Um dos maiores desafios da Lei de Acesso à Informação (LAI) é conviver em harmonia com outra legislação federal: a Lei Geral de Proteção de Dados (LGPD). A LGPD tem sido muito utilizada como forma de o serviço público negar informações a quem pede. O tema foi abordado nesta sexta-feira (29.set.2023) no encontro que celebrou os 20 anos do Fórum de Direito de Acesso a Informações Públicas, na PUC-SP.
“Um desafio da LAI é a LGPD”, afirmou a presidente da Abraji, Katia Brembatti. Discorrendo sobre o tema, a diretora de Articulação, Supervisão e Monitoramento de Acesso à Informação da CGU (Controladoria-Geral da União), Cibelle Brasil confirmou que, em muitas situações, os agentes públicos acabam negando informações por temer os riscos de ferir a LGPD. “Eu brinco com eles [funcionários públicos] que o descumprimento da LGPD dá multa, mas o descumprimento da LAI dá demissão”, disse ela.

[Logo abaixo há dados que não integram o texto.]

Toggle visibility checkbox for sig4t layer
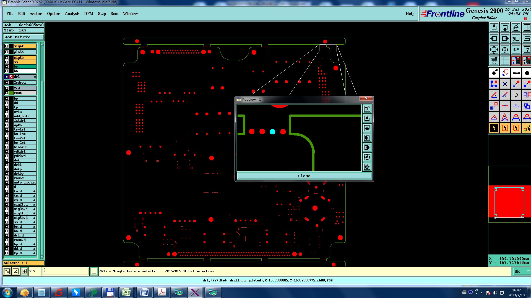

As dimensões continentais do Brasil e suas peculiaridades em milhares de administrações públicas são outro entrave para que a LAI seja nivelada. Diretora de programas da Transparência Brasil, Marina Atoji apontou que, se há problemas no nível federal para que se faça valer a LAI, a situação é ainda pior em termos locais e regionais. “Nos estados e municípios, o acesso a informações públicas afunila. À despeito da autonomia entre os entes públicos, é preciso tentar nivelar a implementação da LAI”, defendeu Atoji.
Cofundador da agência Fiquem Sabendo, o advogado Bruno Morassutti destacou que, mesmo no nível federal, ainda falta muito para que as pessoas consigam o pleno acesso às informações públicas. Ele criticou as negativas da CGU quando alegam que os pedidos são “arrazoados”. “Todo pedido tem uma razão de ser. E a administração pública existe para prestar contas”, afirmou.
Cibelle Brasil defendeu o trabalho da CGU, afirmando que 93% dos pedidos feitos via LAI são atendidos. Mas apontou outro problema: a dificuldade de treinamento das equipes que são renovadas, geralmente, a cada eleição.
Bruno Morassutti destacou que, apesar do dever de prestação de contas do Poder Público, o sigilo eterno – a ausência de prazo para a publicização das informações requeridas – é usado como ferramenta autoritária. Para ele, há um “entulho autoritário” na democracia atual, pois há leis, anteriores à LAI, que estabelecem sigilo sem a devida fundamentação. Argumentos como a preservação da segurança nacional e das ações estratégicas da seara comercial são usados, corriqueiramente, para pautar o sigilo de informações, resultando na ausência de fiscalização de instituições estatais. “Na prática, quem fiscaliza essas instituições? Ninguém”, concluiu o advogado.
Homenageado como um dos fundadores do Fórum, o ex-presidente da Abraji e fundador do Poder360, Fernando Rodrigues, também falou sobre o sigilo eterno, expressão que surgiu no final do governo Fernando Henrique Cardoso (PSDB), em 2002, após um decreto presidencial que ampliava os limites do sigilo de documentos do governo federal. Rodrigues citou colegas jornalistas, representantes da sociedade civil e políticos que tiveram papel importante na luta de mais de dez anos pela criação da Lei de Acesso à Informação.
Docente da UnB, Fernando Oliveira Paulino foi outro homenageado pelos organizadores do evento, dado seu papel fundamental na articulação dos movimentos da sociedade com o Poder Público em Brasília. Marina Atoji também recebeu uma homenagem por estar sempre à frente das lutas do Fórum por mais transparência pública.
Mediador do debate, o editor-chefe do The Intercept Brasil, Flávio Costa, destacou que uma dificuldade do Brasil é ter “um histórico de autoritarismo muito forte”. E Fernando Paulino resumiu o papel do Fórum e da LAI nesse contexto: “a informação é o oxigênio da democracia”.
A Abraji, a agência Fiquem Sabendo e a organização canadense IFEX desenvolveram o projeto “LAI para comunicadores”, com o intuito de oferecer formações sobre o acesso à informação para comunicadores locais.
O evento foi transmitido ao vivo pela TV PUC e a gravação já está disponível no canal do Youtube da Abraji.